• [Supplied passage]
######

To focus more clearly on what we perceive as beauty we can turn to the less temporary art of architecture. We most commonly find an intense competition between grouping and symmetry in man-made designs of governmental and religious architecture. The pronounced grouping of materials contrasting the even distributions of windows and columns are easily recognized in these buildings, as well as the general bilateral symmetries. All these symmetries are components of a balance showing little sign of the innate conflict with the grouping order nature of the buildings themselves. Yet take away the symmetries and we would have a simple pile of matter. Obviously it is pronounced masses ornamented with symmetries that we find to be beautiful in architecture, likewise true of sculpture, music, art and nature.


Unites States Capitol Building


Fountains of Peterhof St. Petersburg Russia

 

Sistine Chapel in Rome Italy


The Kaaba Shrine in Makkah Saudi Arabia
Searching for Photographer!

Figure 8: These great landmarks show the human preference for both orders combined together intensely competing and yet cooperating.

######

• [Stored data]
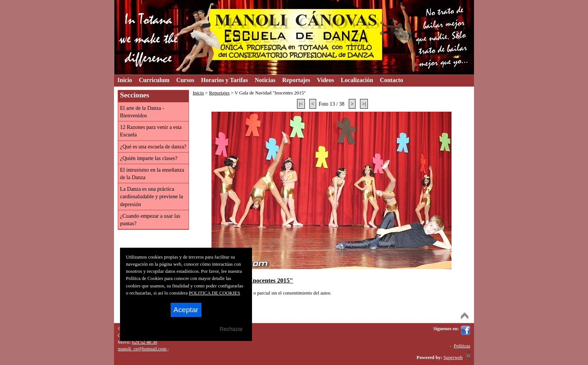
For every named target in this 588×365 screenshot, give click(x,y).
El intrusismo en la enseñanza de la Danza (152, 174)
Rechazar (231, 329)
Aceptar (186, 310)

######

• [Instructions for the task]
Answer these questions from the architecture passage.
(a) In which two kinds of man-made design does the intense competition between grouping and symmetry most commonly appear?
(b) What would the buildings be if their symmetries were taken away?
(c) According to the Figure 8 caption, what do the landmarks show?

• [Result of the exercise]
(a) Governmental and religious architecture.
(b) A simple pile of matter.
(c) The human preference for both orders combined together, intensely competing and yet cooperating.